Assigned task >>
Starting from the first line below, repeat the data exactly through to the last.

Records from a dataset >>
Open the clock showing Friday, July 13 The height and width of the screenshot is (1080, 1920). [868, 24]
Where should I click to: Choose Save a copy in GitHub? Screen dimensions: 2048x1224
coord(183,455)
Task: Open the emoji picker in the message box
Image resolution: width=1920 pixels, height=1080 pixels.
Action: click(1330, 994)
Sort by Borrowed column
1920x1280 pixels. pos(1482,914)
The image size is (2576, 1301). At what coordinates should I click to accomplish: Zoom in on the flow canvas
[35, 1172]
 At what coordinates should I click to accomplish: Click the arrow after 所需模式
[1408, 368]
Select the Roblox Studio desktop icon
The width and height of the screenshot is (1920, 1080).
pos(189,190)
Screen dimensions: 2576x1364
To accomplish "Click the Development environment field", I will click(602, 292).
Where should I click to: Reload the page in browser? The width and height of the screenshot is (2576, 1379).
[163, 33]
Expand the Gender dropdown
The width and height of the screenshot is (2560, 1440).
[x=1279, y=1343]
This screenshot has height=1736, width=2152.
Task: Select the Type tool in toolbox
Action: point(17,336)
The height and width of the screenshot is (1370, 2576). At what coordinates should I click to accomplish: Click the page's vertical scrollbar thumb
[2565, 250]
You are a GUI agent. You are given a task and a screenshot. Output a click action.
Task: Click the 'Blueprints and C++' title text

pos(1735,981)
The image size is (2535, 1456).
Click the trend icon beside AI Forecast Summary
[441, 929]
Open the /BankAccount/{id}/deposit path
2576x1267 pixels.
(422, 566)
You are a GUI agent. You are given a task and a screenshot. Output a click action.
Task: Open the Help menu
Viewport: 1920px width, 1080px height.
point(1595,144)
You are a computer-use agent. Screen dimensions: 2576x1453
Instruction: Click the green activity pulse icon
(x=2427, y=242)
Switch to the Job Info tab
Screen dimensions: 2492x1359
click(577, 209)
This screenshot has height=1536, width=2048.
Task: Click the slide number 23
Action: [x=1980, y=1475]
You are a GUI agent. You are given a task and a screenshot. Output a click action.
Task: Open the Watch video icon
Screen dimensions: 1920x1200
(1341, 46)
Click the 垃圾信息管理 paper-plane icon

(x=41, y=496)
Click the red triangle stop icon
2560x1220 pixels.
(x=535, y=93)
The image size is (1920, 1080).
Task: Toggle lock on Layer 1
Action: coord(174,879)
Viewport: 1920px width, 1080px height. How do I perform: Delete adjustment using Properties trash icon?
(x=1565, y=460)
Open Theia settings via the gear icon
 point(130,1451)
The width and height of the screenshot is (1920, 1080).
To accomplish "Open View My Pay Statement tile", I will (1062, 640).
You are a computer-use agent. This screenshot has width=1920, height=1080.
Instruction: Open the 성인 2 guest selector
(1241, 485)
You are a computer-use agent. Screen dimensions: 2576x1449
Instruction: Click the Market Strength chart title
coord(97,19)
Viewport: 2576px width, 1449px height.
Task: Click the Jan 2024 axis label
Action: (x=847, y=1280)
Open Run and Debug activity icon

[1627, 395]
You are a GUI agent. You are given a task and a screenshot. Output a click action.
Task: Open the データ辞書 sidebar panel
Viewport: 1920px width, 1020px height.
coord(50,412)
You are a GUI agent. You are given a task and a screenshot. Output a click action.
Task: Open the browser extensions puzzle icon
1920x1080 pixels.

Answer box >>
Open the clock showing Friday, July 13 The height and width of the screenshot is (1080, 1920). [868, 24]
Where should I click to: Choose Save a copy in GitHub? Screen dimensions: 2048x1224
coord(183,455)
Task: Open the emoji picker in the message box
Image resolution: width=1920 pixels, height=1080 pixels.
Action: click(1330, 994)
Sort by Borrowed column
1920x1280 pixels. pos(1482,914)
The image size is (2576, 1301). At what coordinates should I click to accomplish: Zoom in on the flow canvas
[35, 1172]
 At what coordinates should I click to accomplish: Click the arrow after 所需模式
[1408, 368]
Select the Roblox Studio desktop icon
The width and height of the screenshot is (1920, 1080).
pos(189,190)
Screen dimensions: 2576x1364
To accomplish "Click the Development environment field", I will click(602, 292).
Where should I click to: Reload the page in browser? The width and height of the screenshot is (2576, 1379).
[163, 33]
Expand the Gender dropdown
The width and height of the screenshot is (2560, 1440).
[x=1279, y=1343]
This screenshot has height=1736, width=2152.
Task: Select the Type tool in toolbox
Action: point(17,336)
The height and width of the screenshot is (1370, 2576). At what coordinates should I click to accomplish: Click the page's vertical scrollbar thumb
[2565, 250]
You are a GUI agent. You are given a task and a screenshot. Output a click action.
Task: Click the 'Blueprints and C++' title text

pos(1735,981)
The image size is (2535, 1456).
Click the trend icon beside AI Forecast Summary
[441, 929]
Open the /BankAccount/{id}/deposit path
2576x1267 pixels.
(422, 566)
You are a GUI agent. You are given a task and a screenshot. Output a click action.
Task: Open the Help menu
Viewport: 1920px width, 1080px height.
point(1595,144)
You are a computer-use agent. Screen dimensions: 2576x1453
Instruction: Click the green activity pulse icon
(x=2427, y=242)
Switch to the Job Info tab
Screen dimensions: 2492x1359
click(577, 209)
This screenshot has height=1536, width=2048.
Task: Click the slide number 23
Action: [x=1980, y=1475]
You are a GUI agent. You are given a task and a screenshot. Output a click action.
Task: Open the Watch video icon
Screen dimensions: 1920x1200
(1341, 46)
Click the 垃圾信息管理 paper-plane icon

(x=41, y=496)
Click the red triangle stop icon
2560x1220 pixels.
(x=535, y=93)
The image size is (1920, 1080).
Task: Toggle lock on Layer 1
Action: coord(174,879)
Viewport: 1920px width, 1080px height. How do I perform: Delete adjustment using Properties trash icon?
(x=1565, y=460)
Open Theia settings via the gear icon
 point(130,1451)
The width and height of the screenshot is (1920, 1080).
To accomplish "Open View My Pay Statement tile", I will (1062, 640).
You are a computer-use agent. This screenshot has width=1920, height=1080.
Instruction: Open the 성인 2 guest selector
(1241, 485)
You are a computer-use agent. Screen dimensions: 2576x1449
Instruction: Click the Market Strength chart title
coord(97,19)
Viewport: 2576px width, 1449px height.
Task: Click the Jan 2024 axis label
Action: (x=847, y=1280)
Open Run and Debug activity icon

[1627, 395]
You are a GUI agent. You are given a task and a screenshot. Output a click action.
Task: Open the データ辞書 sidebar panel
Viewport: 1920px width, 1020px height.
coord(50,412)
You are a GUI agent. You are given a task and a screenshot. Output a click action.
Task: Open the browser extensions puzzle icon
1920x1080 pixels.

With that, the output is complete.